Kosovo declared independence one year ago. Is the region really destabilised?
As the authority of the world’s newest country moved to the EU, Belgrade asks the international community for a role in shaping Kosovo's future. But there are signs that the government would like to put the issue aside
In June 2008, after nine years of UN rule, the majority ethnic Albanian government took power. In December, the UN passed police, justice and customs to the long delayed EU mission Eulex. On 21 January, the Kosovo Security Force, a de facto national army, replaced the mostly unarmed, UN-regulated Kosovo Protection Corps. Since 17 February 2008, 54 UN members have recognised Kosovo. On 9 February five EU countries including Spain, Greece, Romania, Slovakia and Cyprus maintained their refusal to do so, unless an agreement with Serbia were reached.
Belgrade’s moves, Kosovo’s divides
Serbia's moves on the international scene as well as in Kosovo are frustrating Pristina's efforts. By funding parallel health, education and social security structures, Serbia keeps Kosovar Serbs out of the reach of Albanian authorities. In March, Kosovar daily Koha Ditore reported that Belgrade had allocated around 50 million euros (£44.79 million) to pay Kosovar Serbs working for their government. In June, a rival assembly was set up in the ethnically divided town Mitrovica. Serbia's office in Gracanica issues Serbian passports. These keep Kosovo divided along ethnic lines.
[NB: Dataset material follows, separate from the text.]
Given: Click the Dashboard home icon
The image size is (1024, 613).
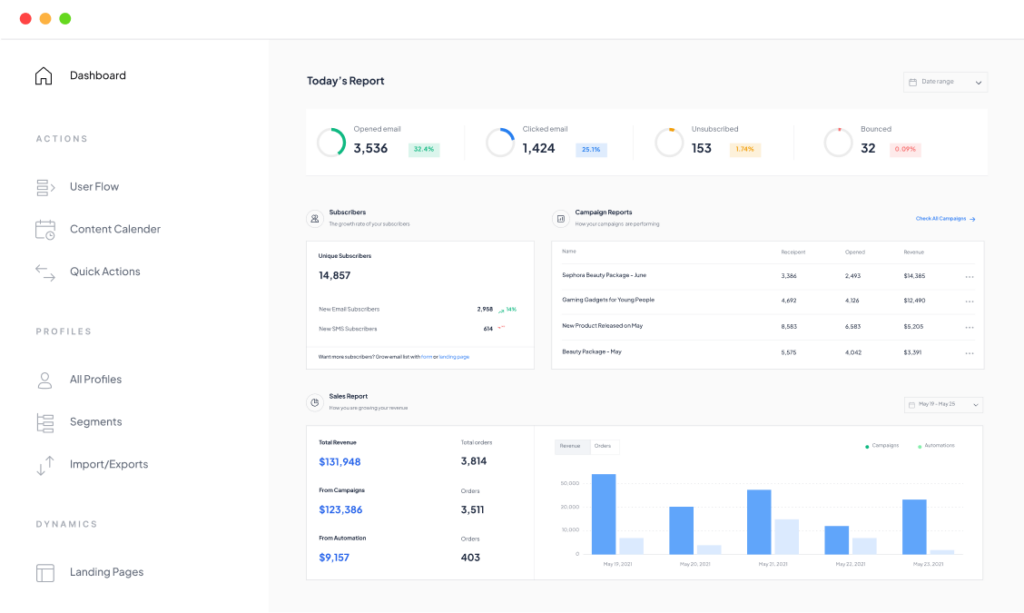Looking at the screenshot, I should point(43,76).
In November, Serbia's six-point plan for Eulex won UN Security Council backing. But instead of confirming Kosovo's independence, the EU mission deployed as status-neutral. In an interview for the Belgrade BETA agency on 14 November, Serbian president Boris Tadic rejoiced: ‘Eulex ensures the functioning of resolution 1244, the only international act that asserts Serbia's integrity.’ Serbia would have ‘sufficient instruments to influence the situation in areas populated by Serbs.’
Serbia in the EU
Could Serbia get candidate status as soon as the end of 2009? The EU 2008 progress report stated that Belgrade significantly advanced in a key requirements for EU membership - full co-operation with the International Criminal Tribunal for the Former Yugoslavia (ICTY). But neighbourly relationships are another requirement.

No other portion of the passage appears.